Research on natural resources and socio-economic issues such as
agriculture, forestry, health, fisheries and industry is also undertaken by
the same institutions. There are also several institutions researching
and teaching on climate related issues. These include School of
Environmental Studies of Moi University; Meteorological Department,
of the University of Nairobi, and the Faculty of Environmental Studies
at Kenyatta University. There are also other institutions like the
Drought Monitoring Centre, and Department of Environmental Studies,
Kenya Polytechnic. Furthermore, curricula for public schools, colleges
and universities have aspects of environmental education, which in one
way or another, touch on aspects of climate change.
Financial Resources
The bulk of research and development funding in Kenya is from the
public sector. About 91% of total expenditure, which was equivalent to
0.6% of GDP for the year 1998/99, was funded by the government
through its various research institutions. Public research expenditure is
heavily biased against industrial research, although the industrial
sector is a major source of carbon dioxide.
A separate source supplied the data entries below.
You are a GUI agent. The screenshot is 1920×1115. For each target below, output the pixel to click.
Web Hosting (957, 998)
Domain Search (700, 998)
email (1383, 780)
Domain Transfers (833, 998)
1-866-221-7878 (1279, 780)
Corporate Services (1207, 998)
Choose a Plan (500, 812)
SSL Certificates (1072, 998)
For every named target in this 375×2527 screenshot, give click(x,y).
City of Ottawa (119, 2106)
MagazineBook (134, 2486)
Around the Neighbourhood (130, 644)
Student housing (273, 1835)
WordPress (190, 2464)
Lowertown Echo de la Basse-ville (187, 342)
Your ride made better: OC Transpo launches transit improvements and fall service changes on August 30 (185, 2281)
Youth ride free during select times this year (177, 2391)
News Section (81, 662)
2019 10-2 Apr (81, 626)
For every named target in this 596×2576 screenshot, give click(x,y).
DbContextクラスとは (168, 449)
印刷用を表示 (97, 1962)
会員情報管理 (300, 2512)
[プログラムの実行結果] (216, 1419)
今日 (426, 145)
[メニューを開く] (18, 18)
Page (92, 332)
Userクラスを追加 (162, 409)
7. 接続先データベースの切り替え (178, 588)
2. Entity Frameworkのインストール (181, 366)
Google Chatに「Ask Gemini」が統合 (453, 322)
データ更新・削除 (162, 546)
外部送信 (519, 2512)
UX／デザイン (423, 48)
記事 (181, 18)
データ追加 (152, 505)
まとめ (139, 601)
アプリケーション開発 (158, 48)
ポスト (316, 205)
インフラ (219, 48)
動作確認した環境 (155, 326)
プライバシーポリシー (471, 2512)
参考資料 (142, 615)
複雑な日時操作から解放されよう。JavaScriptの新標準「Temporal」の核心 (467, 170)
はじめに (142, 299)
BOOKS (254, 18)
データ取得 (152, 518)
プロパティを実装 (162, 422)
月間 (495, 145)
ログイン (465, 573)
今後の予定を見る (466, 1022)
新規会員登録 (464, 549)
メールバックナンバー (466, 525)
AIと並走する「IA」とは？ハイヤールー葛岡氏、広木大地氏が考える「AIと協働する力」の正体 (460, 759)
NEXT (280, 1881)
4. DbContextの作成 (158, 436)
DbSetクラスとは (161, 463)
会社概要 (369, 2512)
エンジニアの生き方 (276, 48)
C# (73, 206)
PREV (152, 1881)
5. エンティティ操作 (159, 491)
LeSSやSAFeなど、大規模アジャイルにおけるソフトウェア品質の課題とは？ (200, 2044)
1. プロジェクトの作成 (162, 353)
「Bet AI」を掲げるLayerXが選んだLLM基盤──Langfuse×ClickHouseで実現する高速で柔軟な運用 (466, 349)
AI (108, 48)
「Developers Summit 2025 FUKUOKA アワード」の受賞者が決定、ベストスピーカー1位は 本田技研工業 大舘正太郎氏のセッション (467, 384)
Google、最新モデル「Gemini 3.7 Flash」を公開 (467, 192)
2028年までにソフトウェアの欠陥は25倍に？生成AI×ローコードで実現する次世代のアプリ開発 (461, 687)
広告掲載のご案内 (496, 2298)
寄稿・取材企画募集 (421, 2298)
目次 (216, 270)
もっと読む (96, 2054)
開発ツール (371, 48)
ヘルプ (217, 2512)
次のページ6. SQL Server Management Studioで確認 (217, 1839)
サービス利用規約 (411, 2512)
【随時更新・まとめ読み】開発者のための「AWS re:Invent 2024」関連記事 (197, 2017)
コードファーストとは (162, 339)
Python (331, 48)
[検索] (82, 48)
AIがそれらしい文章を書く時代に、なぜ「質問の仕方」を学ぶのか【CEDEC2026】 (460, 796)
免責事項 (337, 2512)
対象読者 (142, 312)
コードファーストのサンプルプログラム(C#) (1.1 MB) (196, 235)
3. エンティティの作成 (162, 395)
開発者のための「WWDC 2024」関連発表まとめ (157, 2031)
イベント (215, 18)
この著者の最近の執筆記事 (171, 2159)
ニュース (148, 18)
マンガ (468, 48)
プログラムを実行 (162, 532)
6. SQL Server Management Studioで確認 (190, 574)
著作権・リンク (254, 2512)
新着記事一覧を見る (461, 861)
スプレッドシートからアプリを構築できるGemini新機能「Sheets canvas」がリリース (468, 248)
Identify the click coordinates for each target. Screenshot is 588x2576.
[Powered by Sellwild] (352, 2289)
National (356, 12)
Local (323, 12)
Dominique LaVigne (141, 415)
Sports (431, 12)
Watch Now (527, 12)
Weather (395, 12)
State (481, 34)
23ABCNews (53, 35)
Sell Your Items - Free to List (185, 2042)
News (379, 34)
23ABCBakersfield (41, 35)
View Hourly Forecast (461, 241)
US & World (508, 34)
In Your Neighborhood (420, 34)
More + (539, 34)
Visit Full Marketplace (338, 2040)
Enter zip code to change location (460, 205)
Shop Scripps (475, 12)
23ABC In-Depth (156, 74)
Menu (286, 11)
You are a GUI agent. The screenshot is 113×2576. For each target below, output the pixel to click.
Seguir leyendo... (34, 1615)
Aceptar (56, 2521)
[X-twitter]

Availability of financial resources is a major constraint in developing
and implementing climate change mitigation measures. Nationally, the
priority is on poverty eradication and provision of basic services. Some
of the climate change priorities rank low within overall government
priorities. Available funds are allocated to the highest government
priorities. At the global level, there is competition among nations for
limited resources. Mobilization of financial resources is critical and in
this light, Kenya welcomes the Global Environment Facility (GEF) and
the financial assistance received so far and the Clean Development
Mechanism (CDM) of the Kyoto Protocol (Article 12) where the country
looks to being able to leverage more foreign direct investment.
In Kenya, climate change related issues are funded by various
ministries, which implement climate change related activities. Over
and above this, there are several NGOs and Community Based
Organisations (CBOs) who harness funds from various sources.
Private sector involvement in research and development including
those related to climate change and technology transfer is minimal.
Efforts will be made to interest the sector in this aspect of research.
Efforts will also be made to relate climatic information to socioeconomic factors.